席雨軒喝了口茶,調整了下語氣,盡量溫和地說道:“清竹,我們也都是故人了,老朋友,今天我就實話直說吧,你們公司旗下銷售的汽車,現在涉嫌泄露國家機密,已被我們安全廳查到了證據,這事關系到家國機密大事,非常重要,從今天起,我與剛成立的工作組將會進駐到你們的公司,親自調查這件事情,直到一切水落石出,平息下來為止。
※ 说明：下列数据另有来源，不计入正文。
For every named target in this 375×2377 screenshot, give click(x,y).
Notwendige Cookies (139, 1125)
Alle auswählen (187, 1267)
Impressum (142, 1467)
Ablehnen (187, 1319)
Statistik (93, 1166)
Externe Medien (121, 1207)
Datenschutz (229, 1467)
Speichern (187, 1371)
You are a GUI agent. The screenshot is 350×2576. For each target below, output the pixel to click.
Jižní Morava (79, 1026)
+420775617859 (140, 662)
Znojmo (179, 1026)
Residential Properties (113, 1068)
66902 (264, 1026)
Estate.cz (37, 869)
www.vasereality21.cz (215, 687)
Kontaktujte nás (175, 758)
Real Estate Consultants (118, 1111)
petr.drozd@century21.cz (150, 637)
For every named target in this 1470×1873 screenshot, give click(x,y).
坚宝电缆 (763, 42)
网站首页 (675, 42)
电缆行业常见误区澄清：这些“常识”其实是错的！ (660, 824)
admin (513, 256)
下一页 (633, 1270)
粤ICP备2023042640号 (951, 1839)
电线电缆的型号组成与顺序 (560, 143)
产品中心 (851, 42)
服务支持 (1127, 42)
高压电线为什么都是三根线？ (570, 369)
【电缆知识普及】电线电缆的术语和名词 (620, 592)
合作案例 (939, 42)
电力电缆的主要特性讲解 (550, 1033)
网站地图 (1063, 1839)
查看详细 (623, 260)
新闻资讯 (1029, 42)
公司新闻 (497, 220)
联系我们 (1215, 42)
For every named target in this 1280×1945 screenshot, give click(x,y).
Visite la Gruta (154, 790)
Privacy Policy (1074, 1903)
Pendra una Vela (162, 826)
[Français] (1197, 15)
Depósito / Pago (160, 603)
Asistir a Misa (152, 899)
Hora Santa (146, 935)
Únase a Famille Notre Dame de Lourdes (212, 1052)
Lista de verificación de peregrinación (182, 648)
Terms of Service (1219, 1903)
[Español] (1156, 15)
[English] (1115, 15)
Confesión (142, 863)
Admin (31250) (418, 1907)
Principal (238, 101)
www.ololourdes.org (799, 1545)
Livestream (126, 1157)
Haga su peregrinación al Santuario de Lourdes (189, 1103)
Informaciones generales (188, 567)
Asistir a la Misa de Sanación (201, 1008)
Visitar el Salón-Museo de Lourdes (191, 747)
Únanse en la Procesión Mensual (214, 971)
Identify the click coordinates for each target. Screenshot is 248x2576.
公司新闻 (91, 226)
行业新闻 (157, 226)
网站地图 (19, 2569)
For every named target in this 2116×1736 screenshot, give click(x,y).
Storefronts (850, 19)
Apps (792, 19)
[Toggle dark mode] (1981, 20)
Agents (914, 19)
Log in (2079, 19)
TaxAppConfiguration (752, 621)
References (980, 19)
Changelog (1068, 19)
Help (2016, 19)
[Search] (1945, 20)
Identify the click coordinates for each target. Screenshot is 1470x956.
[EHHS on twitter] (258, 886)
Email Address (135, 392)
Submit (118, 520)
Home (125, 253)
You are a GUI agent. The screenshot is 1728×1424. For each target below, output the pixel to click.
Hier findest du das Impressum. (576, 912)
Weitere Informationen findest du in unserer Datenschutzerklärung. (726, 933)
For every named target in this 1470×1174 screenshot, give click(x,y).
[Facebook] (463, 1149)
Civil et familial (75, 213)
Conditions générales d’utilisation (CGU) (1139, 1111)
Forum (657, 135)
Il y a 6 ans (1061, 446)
”
席雨軒的話剛落,木清竹就覺得眼前一黑,胸口被一口悶氣賭得接不上來,差點栽倒了下去。
涉嫌泄露家國安全機密!
如此巨大敏感的罪名,罩在一個跨國集團公司的頭上,這無異于是鎖住了它的咽喉,稍一用力就可以直接置它于死地,永世都不得翻身。
這罪名,放在任何人或公司的頭上都將是死路一條。
這是傾覆的罪名,要置阮氏集團于死地啊。
這怎么可能。
“不,這不可能的。”木清竹深呼了一口氣,穩住了心神,立即正聲說道:“雨軒,這一定是弄錯了,我們阮氏集團從來都是行得正,坐得端,做的是光明正大的生意,從不會干些昧著良心的事,更別提什么泄露機密了,那是八桿子也打不到一塊的,我敢保證,這都是不可能的,還請你們再回去認真查清楚些,要知道這樣的罪名,可不能隨便就安插到我們公司頭上的。”
她明眸坦蕩,全身大義凜然。
席雨軒望著她,嘆了口氣,無奈的說道:“清竹,我也是不相信的,可沒辦法,事實就是這樣,這不,為了對這個事情的重視,也為了不冤枉一個好人,京城特地由我負責成立了調查組,就是想盡快弄清楚事情的原因,查清楚來龍去脈,免得造成不必要的損失,你們阮氏集團是大的集團公司,上面都清楚,可事關重大,來不得半點馬虎,還要請你們能體諒下上面的難處。”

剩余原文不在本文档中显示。